In FIWARELab, we recently upgraded from Openstack Icehouse to a Kilo High Availability (HA) deployment. Our approach involved having two simultaneous active Openstack deployments so VMs and volumes could be migrated from one deployment to another with a minimal downtime. More specifically, VMs and volumes were snapshotted and transferred to the Kilo deployment as images where they could be recreated by their users. During this process, we found that, VMs originally created from of CentOS images did not boot properly – their network interface did not come up correctly and the VM was unable to fetch user-metadata.
The root of the issue lies in a standard configuration of CentOS: its device manager (udev) saves a mapping between MAC address and network for security reasons and ensures that the network interface only boots up on that specific MAC address. This mapping is stored in a file which is created when a VM boots for the first time. The file is located in /etc/udev/rules.d/70-persistent-ipoib.rules.
This caused problems when we created a VM from a CentOS snapshot on the new system, Openstack Neutron creates a new network port – consequently a new MAC address is generated – and associates this port with the VM. At boot time, the VM creates a new interface with this new MAC address which is usually down by default. As this interface is down, the VM is unroutable and hence unable to fetch user-metadata even though, from an Openstack perspective, there is a functioning network interface attached to the VM.
In order to solve this, the new system should offer the same MAC address used previously – before taking the snapshot – to the VM. Neutron provides support for this: creating ports with specified MAC addresses that can be attached to the VM using Nova. The following commands show how to create a port with a specified MAC address (and IP address) in Neutron and how to attach that port to the VM:
neutron port-create --fixed-ip subnet_id=<subnet>,ip_address=<ip-address> --mac-address <mac-address> --tenant-id <user-tenant-id>
nova interface-attach --port-id <port-id> <instance-id>
One alternative solution, in case the VM is accessible from the VNC console, is to remove the file mentioned above and reboot the VM. In this case a new file will be created “updating” the mapping of MAC addresses and interfaces so the VM gets the MAC address provided by Openstack.
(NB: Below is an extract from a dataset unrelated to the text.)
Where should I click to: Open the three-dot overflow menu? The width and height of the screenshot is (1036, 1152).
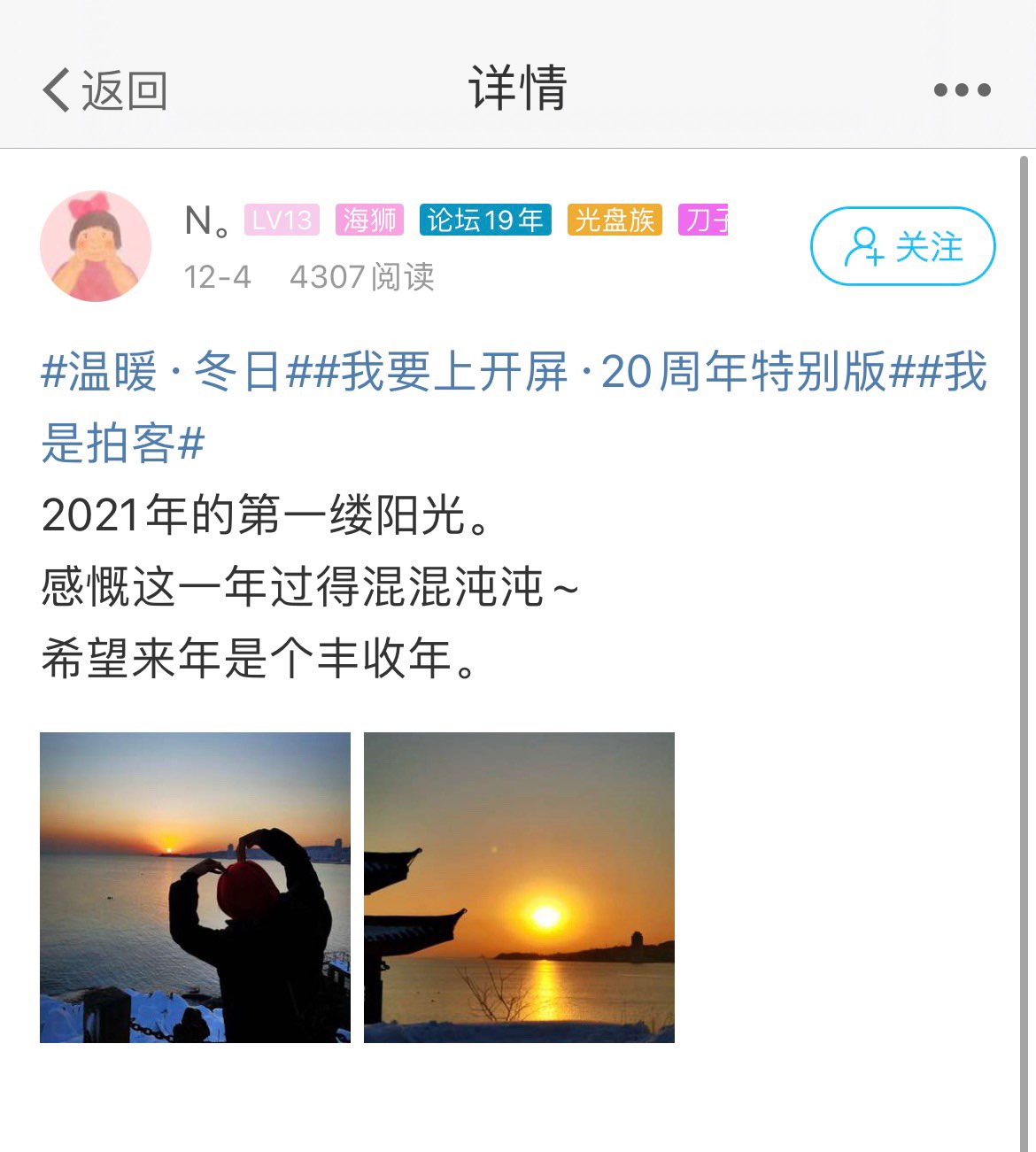(x=962, y=90)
The downside of this approach is that it requires access to the user VM; which most – if not all – cloud operators are not willing to do, unless no options are left. An alternative approach is to mount the VM image using a tool such as mount-image-callback and modify the above file there.
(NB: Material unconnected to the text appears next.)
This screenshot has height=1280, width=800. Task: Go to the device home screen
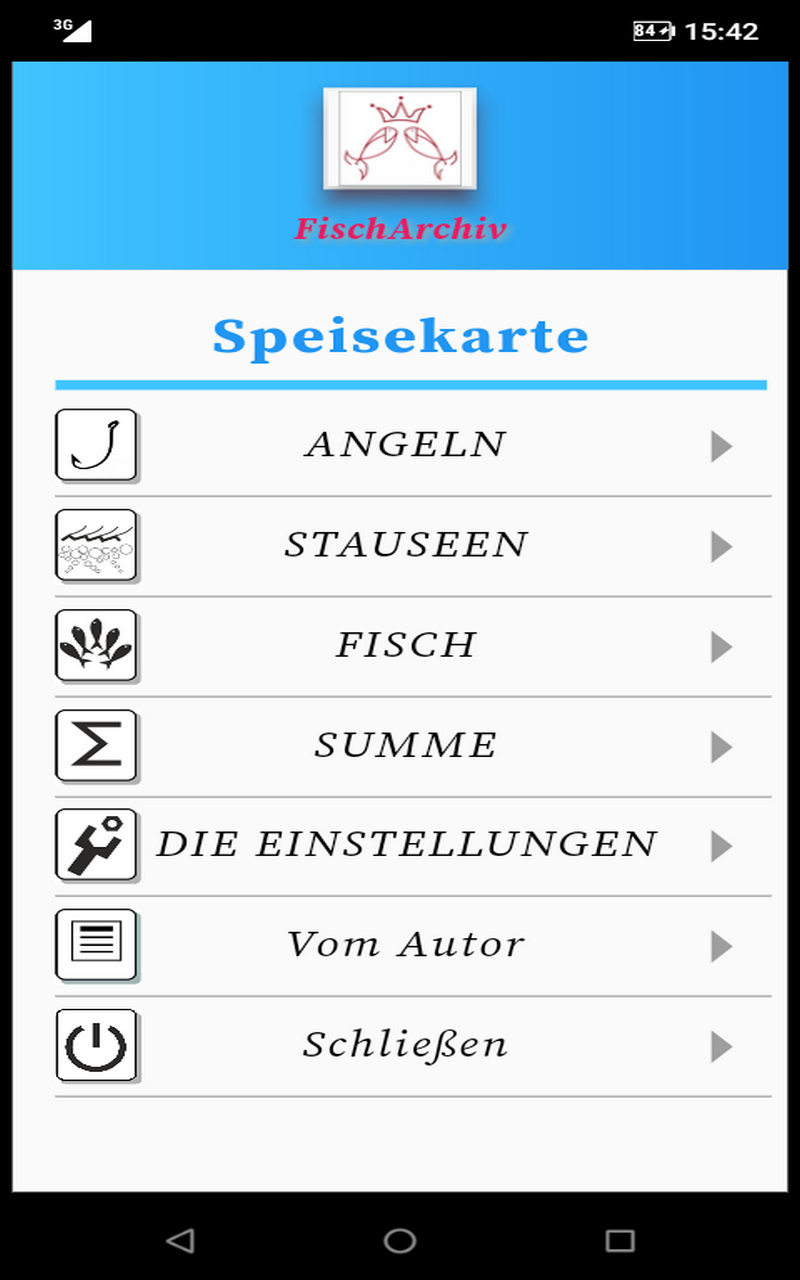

This is a specific issue that arose when performing VM migration between two Openstack deployments. It could also arise in other contexts in which snapshots of CentOS VMs are shared, although in most such cases, the VM users would be able to modify the network configuration. The guest machine was not able to adapt to configuration changes provided by the cloud system which in turn broke the guest machine networking which highlights how the operation of the guest and the underlying platform can often still be closely coupled resulting in unexpected issues.